Ok, let's go through the command in detail.

  1. Get all the image files in your directory and below. Update "*.jpg" to "*.png" or whatever you need.

    find . -type f \( -name "*.jpg" -o -name "*.gif" \)

  2. Surround the file name with double quotes, since some people still insist on the horrible, dasterdardly, awful practice of including spaces in names.

    awk '{print "\"" $0 "\""}'

  3. Pipe the names of the files into shasum to generate a hash

    xargs shasum -a 256

  4. Sort by the hash value so duplicates will be adjacent and write to a temp file

    sort > checksumAndFilename.tmp

    checksumAndFilename.tmp looks like this.

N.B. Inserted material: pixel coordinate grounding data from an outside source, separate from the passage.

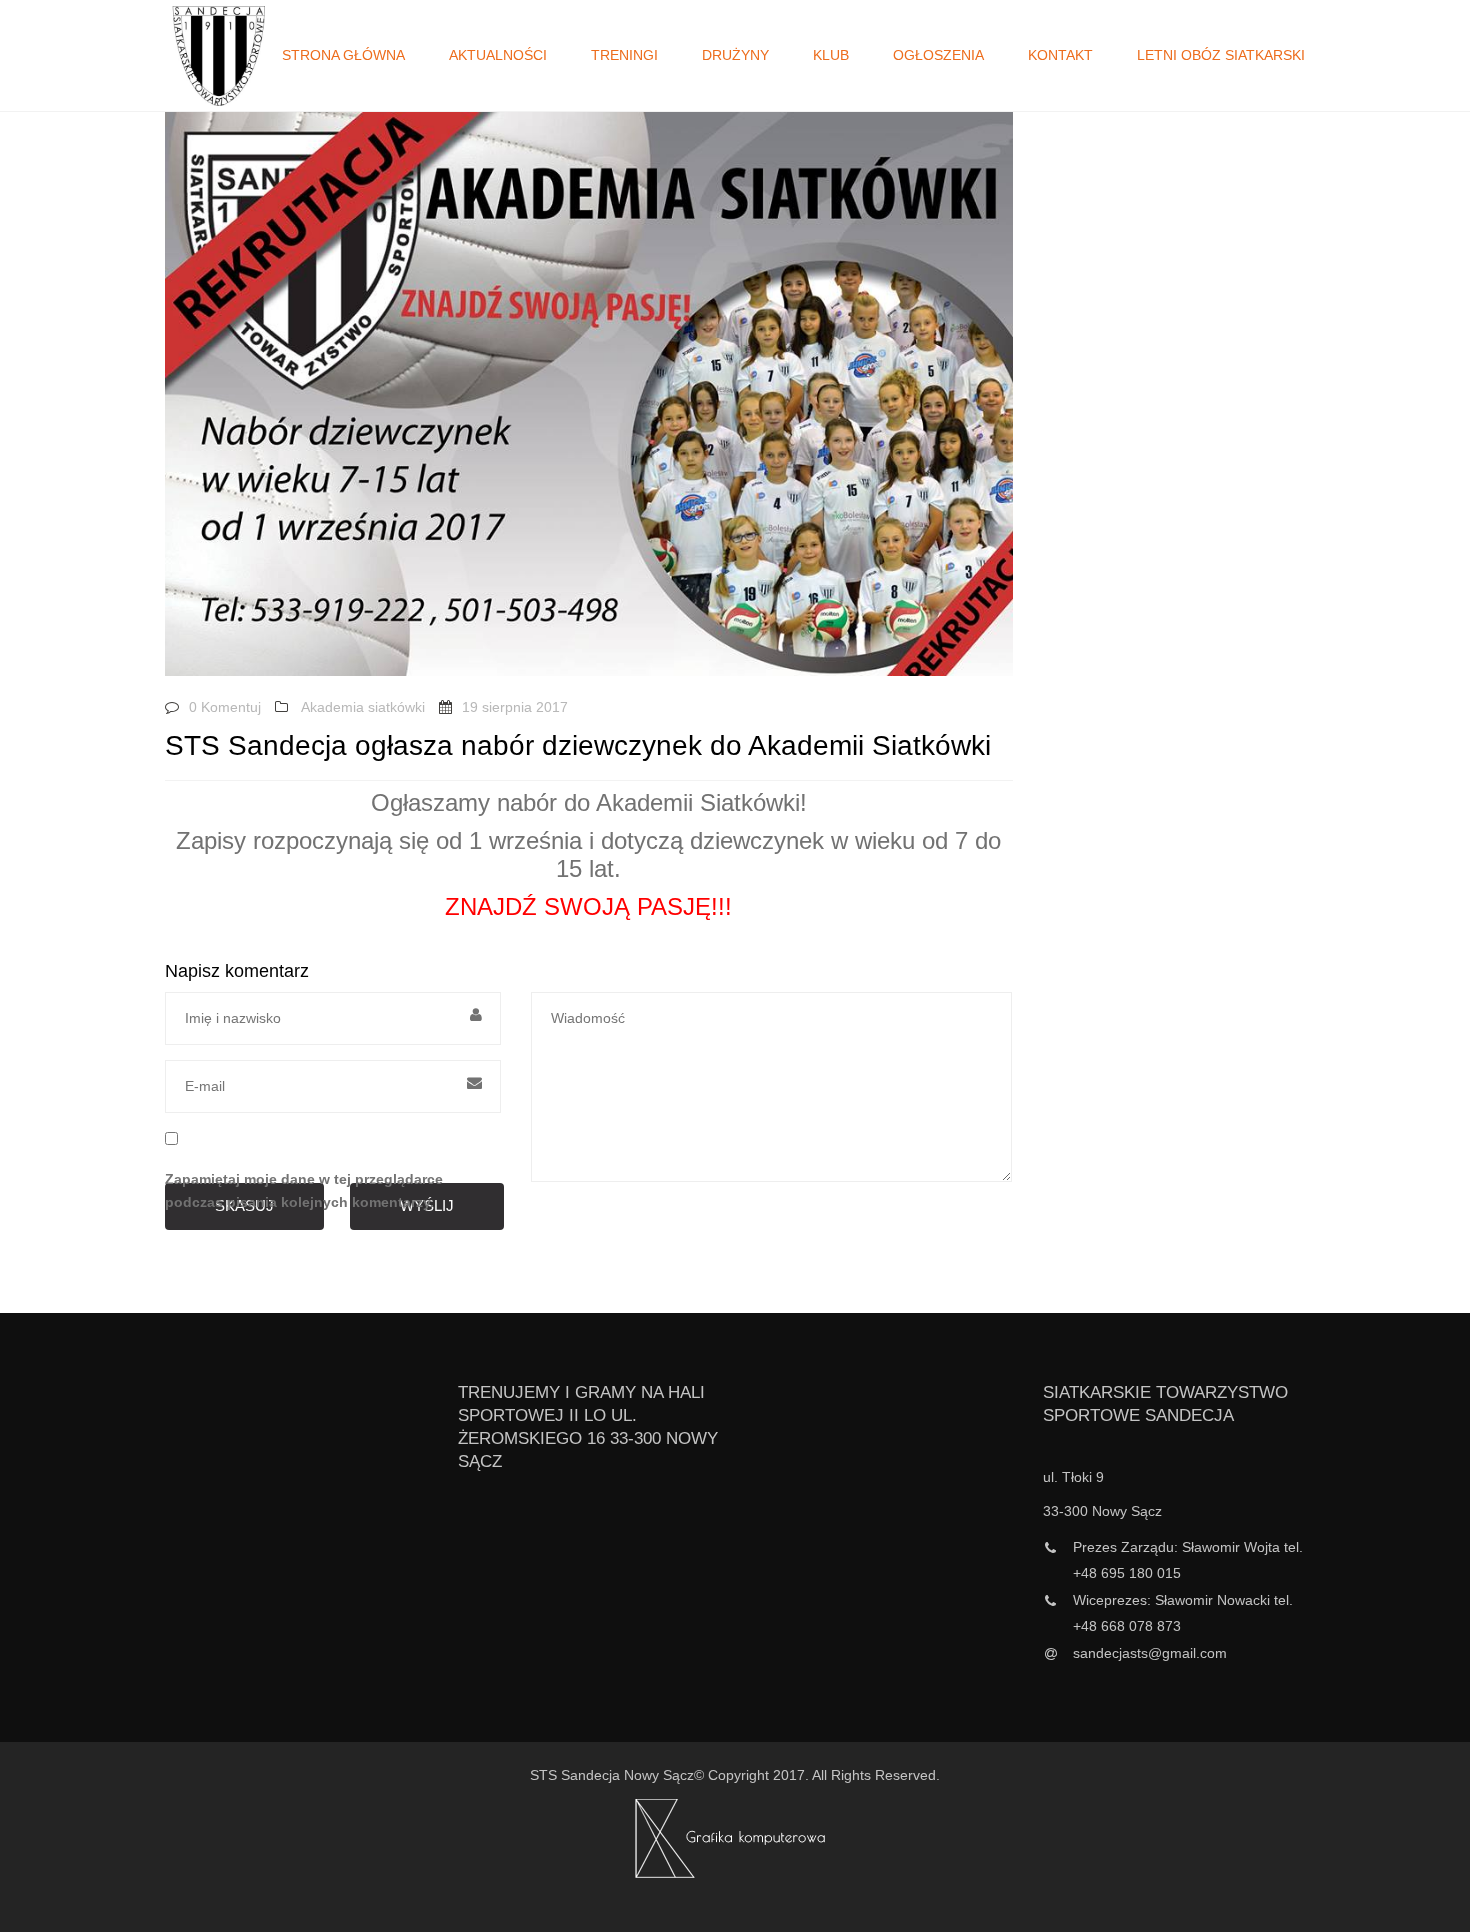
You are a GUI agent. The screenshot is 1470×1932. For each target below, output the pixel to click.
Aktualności (498, 55)
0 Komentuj (225, 707)
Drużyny (735, 55)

The files with the same hash value would be duplicates.

    ff45b77226369d27b67772e72dfe8dc3387eff06  ./2010-07-04-2224-July4_036.jpg
    ff65e3611973092e61127439af6b3c82d0ee055a  ./2010-12-29-1408-IMG_9638.jpg
    ff680170b0451868a1bda027c801b78f55067366  ./2010-12-24-1010-IMG_9235.jpg
    ff918f6f8230deb3cd2208602dadb5c6f88039dc  ./2010-03-14-2025-IPhone_8146.jpg
    

    We are almost done, but how to only see hash values that are duplicates?

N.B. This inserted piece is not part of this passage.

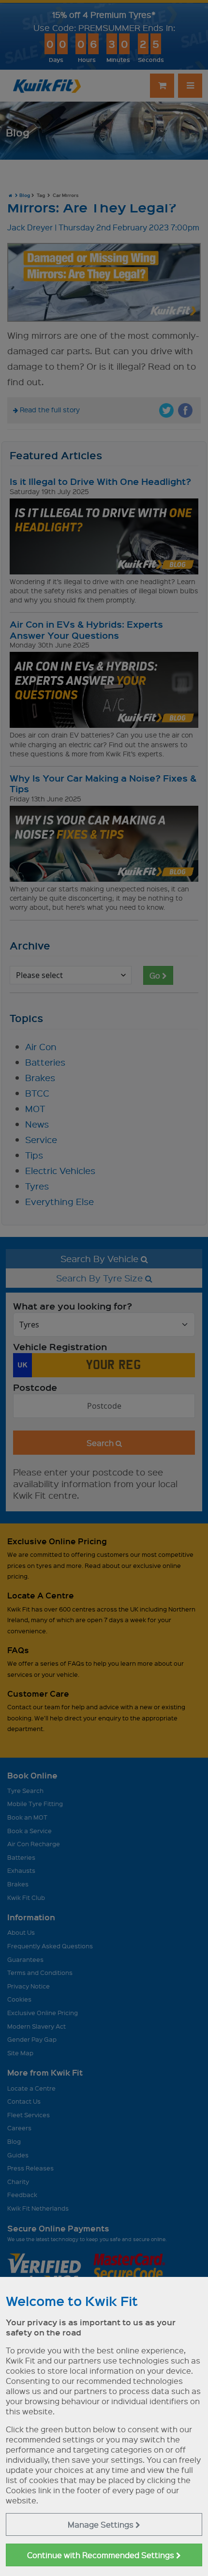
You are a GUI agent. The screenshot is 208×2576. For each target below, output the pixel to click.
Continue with (101, 2555)
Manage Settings (101, 2524)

  5. Get only the hash values that are duplicates

    cat checksumAndFilename.tmp | awk '{print $1}' | uniq -D | uniq > checksum.tmp

  6. checksum.tmp looks like this. This are only the hash values that are duplicated.

    0526e5586cc1e4d2d97e5cc813c8d9b698bc3df2
    075a137c8857c8b38555cf632d906ed0581b9224
    
  7. We have only the duplicated hash values. Let's match the hashes back with their filenames

    grep -f checksum.tmp checksumAndFilename.tmp

  8. We can see the first two are duplicates, and the next two are as well.

      
    0526e5586cc1e4d2d97e5cc813c8d9b698bc3df2  ./2010-11-28-0926-IMG_0300.jpg
    0526e5586cc1e4d2d97e5cc813c8d9b698bc3df2  ./IMG_0300.jpg
    075a137c8857c8b38555cf632d906ed0581b9224  ./2010-06-08-photoshoot012.jpg
    075a137c8857c8b38555cf632d906ed0581b9224  ./2010-06-08-photoshoot_012.jpg
    
  9. Write to the output file and the screen

    tee duplicates.tmp

  10. Let's remind ourselves where the output lives

    echo "output in \"duplicates.tmp\""

  11. Clean up our mess

    rm checksumAndFilename.tmp checksum.tmp

My gut tells me there's some ways to clean this script up. Please add a comment if you can improve the script.

1 comment:

Mitch Fincher said...

To cut down on the size of the final hash you can add "| cut -c 60- " right before writing to the duplicates file.